Koko menjelaskan secara umum baik potensi, Objek daya tarik wisata (ODTW) maupun managemen pengelolaan alam dan pelibatan masyarakat serta dampak ekonomi yang bisa dirasakan masyarakat wilayah Gunung Salak.
TNGS, kata dia, Taman Nasional kawasan pelestarian alam yang mempunyai ekositem asli di kelola dengan sistem zonasi yang di manfaatkan untuk ilmu penelitian, pengetahuan, pendidikan, menunjang budidaya, pariwisata dan rekreasi berdasarkan undang-undang No. 5 Tahun 1990. Tentunya banyak masyarakat yang mempertanyakan dan berfikir adalah hutan lindung atau kawasan konservasi hanya unsur perlindungan saja.
Kawasan konservasi itu, lanjutnya, dibagi dua, ada kawasan pelrstarian alam dan ada suawaka alam. “TNGS ini menadi kawasan pelestarian alam dan ada zonasinya diantaranya, zona inti, zona rimba, zona pemanfatan, zona khusus, zona rehabilitasi, zona teradisional dan zona religi budaya.
“Jadi memang manfaatnya itu ada unsur edukasinya dan manfaat untuk jasa lingkungan. Kaitannya dengan pariwisata dan rekreasi, bukan hutan produsi, jadi tidak ada pemanfaatan dari produksi, vegetasi baik tumbuhan atau satwa. Pemanfaatan TNGS lebih kearah jasa lingkungan yakni, wisata, air, panas bumi dan karbon,” tutur Koko.

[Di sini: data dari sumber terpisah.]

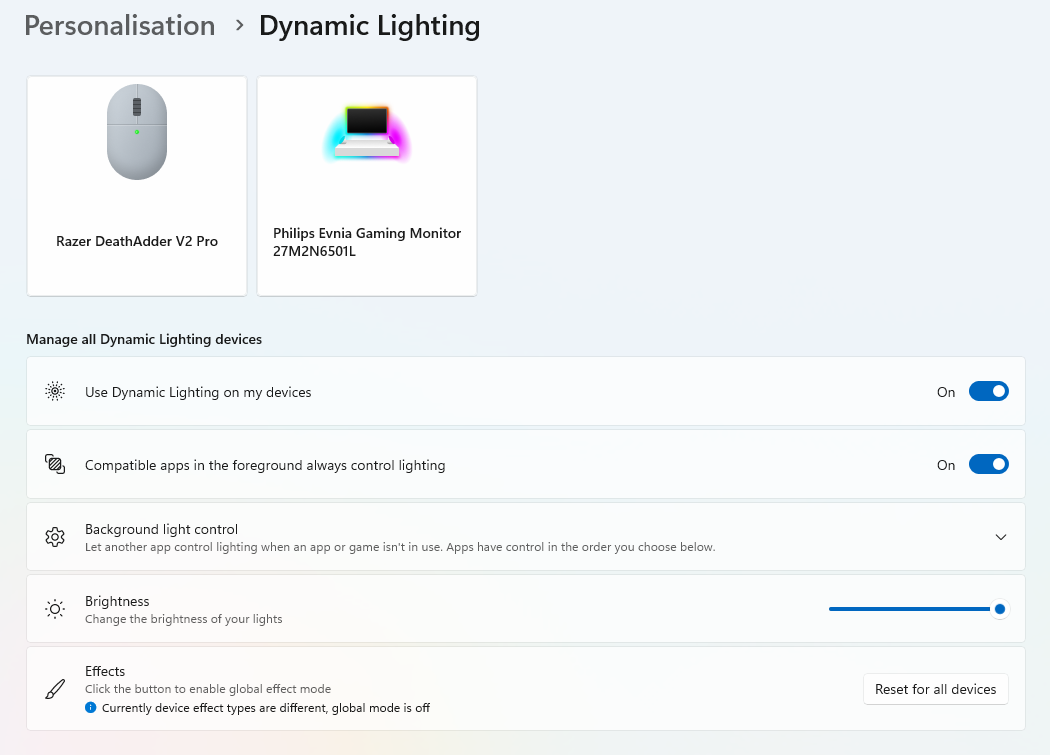Click the Dynamic Lighting sparkle icon

point(55,391)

“Selain itu, sambung Koko, TNGHS tengah melakukan monitoring dan evaluasi terhadap permohonan IUPSWA. Sedangkan yang sedang berproses izin sebanyak 14 Perseroan Terbatas (PT). Akan tetapi baru ada 1 PT yang telah mendapatkan izin IUPSWA sesuai peraturan perundangan yang berlaku. (1 PT terbit izin depinitif). (Red 2)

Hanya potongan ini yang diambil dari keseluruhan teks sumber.